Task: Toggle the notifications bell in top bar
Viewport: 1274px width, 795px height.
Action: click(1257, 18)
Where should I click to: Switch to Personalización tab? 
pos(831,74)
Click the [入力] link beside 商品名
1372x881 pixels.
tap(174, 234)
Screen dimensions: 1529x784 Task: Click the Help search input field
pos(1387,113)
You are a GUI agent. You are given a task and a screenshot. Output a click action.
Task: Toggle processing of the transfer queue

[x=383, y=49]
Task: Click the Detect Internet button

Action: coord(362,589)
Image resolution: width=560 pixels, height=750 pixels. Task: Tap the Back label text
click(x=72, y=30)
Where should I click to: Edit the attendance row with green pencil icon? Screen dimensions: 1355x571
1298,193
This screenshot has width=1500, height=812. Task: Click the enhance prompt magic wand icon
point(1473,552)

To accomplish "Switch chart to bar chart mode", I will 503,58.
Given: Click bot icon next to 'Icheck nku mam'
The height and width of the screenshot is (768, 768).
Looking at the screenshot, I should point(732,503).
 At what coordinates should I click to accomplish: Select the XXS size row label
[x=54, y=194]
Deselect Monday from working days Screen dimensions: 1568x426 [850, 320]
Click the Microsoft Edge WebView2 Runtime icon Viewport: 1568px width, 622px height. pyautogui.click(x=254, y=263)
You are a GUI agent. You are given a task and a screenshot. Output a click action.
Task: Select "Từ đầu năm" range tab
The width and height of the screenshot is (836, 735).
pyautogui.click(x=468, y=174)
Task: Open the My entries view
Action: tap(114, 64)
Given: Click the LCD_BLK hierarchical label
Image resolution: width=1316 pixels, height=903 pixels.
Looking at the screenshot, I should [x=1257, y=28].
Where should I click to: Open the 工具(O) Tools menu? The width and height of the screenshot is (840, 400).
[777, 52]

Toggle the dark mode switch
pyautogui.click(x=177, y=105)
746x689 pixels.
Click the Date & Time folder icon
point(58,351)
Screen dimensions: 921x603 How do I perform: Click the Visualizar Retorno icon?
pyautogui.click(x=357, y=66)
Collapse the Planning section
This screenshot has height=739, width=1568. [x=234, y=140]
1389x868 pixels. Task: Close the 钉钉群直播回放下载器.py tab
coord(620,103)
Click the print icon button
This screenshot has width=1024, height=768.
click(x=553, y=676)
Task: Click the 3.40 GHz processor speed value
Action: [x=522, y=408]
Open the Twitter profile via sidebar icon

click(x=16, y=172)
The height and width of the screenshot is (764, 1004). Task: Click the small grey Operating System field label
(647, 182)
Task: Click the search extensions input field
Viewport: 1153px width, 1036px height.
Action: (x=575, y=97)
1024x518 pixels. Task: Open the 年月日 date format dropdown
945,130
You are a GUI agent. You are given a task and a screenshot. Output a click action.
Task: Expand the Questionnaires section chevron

================================

EXERCISE OBJECTIVE: Update the rows above by replacing "Screen dimensions" with "Screen size" wherever it occurs. Leave everything else unchanged.

COMPLETED TASK:
Task: Toggle the notifications bell in top bar
Viewport: 1274px width, 795px height.
Action: click(1257, 18)
Where should I click to: Switch to Personalización tab? 
pos(831,74)
Click the [入力] link beside 商品名
1372x881 pixels.
tap(174, 234)
Screen size: 1529x784 Task: Click the Help search input field
pos(1387,113)
You are a GUI agent. You are given a task and a screenshot. Output a click action.
Task: Toggle processing of the transfer queue

[x=383, y=49]
Task: Click the Detect Internet button

Action: coord(362,589)
Image resolution: width=560 pixels, height=750 pixels. Task: Tap the Back label text
click(x=72, y=30)
Where should I click to: Edit the attendance row with green pencil icon? Screen size: 1355x571
1298,193
This screenshot has width=1500, height=812. Task: Click the enhance prompt magic wand icon
point(1473,552)

To accomplish "Switch chart to bar chart mode", I will 503,58.
Given: Click bot icon next to 'Icheck nku mam'
The height and width of the screenshot is (768, 768).
Looking at the screenshot, I should point(732,503).
 At what coordinates should I click to accomplish: Select the XXS size row label
[x=54, y=194]
Deselect Monday from working days Screen size: 1568x426 [850, 320]
Click the Microsoft Edge WebView2 Runtime icon Viewport: 1568px width, 622px height. pyautogui.click(x=254, y=263)
You are a GUI agent. You are given a task and a screenshot. Output a click action.
Task: Select "Từ đầu năm" range tab
The width and height of the screenshot is (836, 735).
pyautogui.click(x=468, y=174)
Task: Open the My entries view
Action: tap(114, 64)
Given: Click the LCD_BLK hierarchical label
Image resolution: width=1316 pixels, height=903 pixels.
Looking at the screenshot, I should [x=1257, y=28].
Where should I click to: Open the 工具(O) Tools menu? The width and height of the screenshot is (840, 400).
[777, 52]

Toggle the dark mode switch
pyautogui.click(x=177, y=105)
746x689 pixels.
Click the Date & Time folder icon
point(58,351)
Screen size: 921x603 How do I perform: Click the Visualizar Retorno icon?
pyautogui.click(x=357, y=66)
Collapse the Planning section
This screenshot has height=739, width=1568. [x=234, y=140]
1389x868 pixels. Task: Close the 钉钉群直播回放下载器.py tab
coord(620,103)
Click the print icon button
This screenshot has width=1024, height=768.
click(x=553, y=676)
Task: Click the 3.40 GHz processor speed value
Action: [x=522, y=408]
Open the Twitter profile via sidebar icon

click(x=16, y=172)
The height and width of the screenshot is (764, 1004). Task: Click the small grey Operating System field label
(647, 182)
Task: Click the search extensions input field
Viewport: 1153px width, 1036px height.
Action: (x=575, y=97)
1024x518 pixels. Task: Open the 年月日 date format dropdown
945,130
You are a GUI agent. You are given a task and a screenshot. Output a click action.
Task: Expand the Questionnaires section chevron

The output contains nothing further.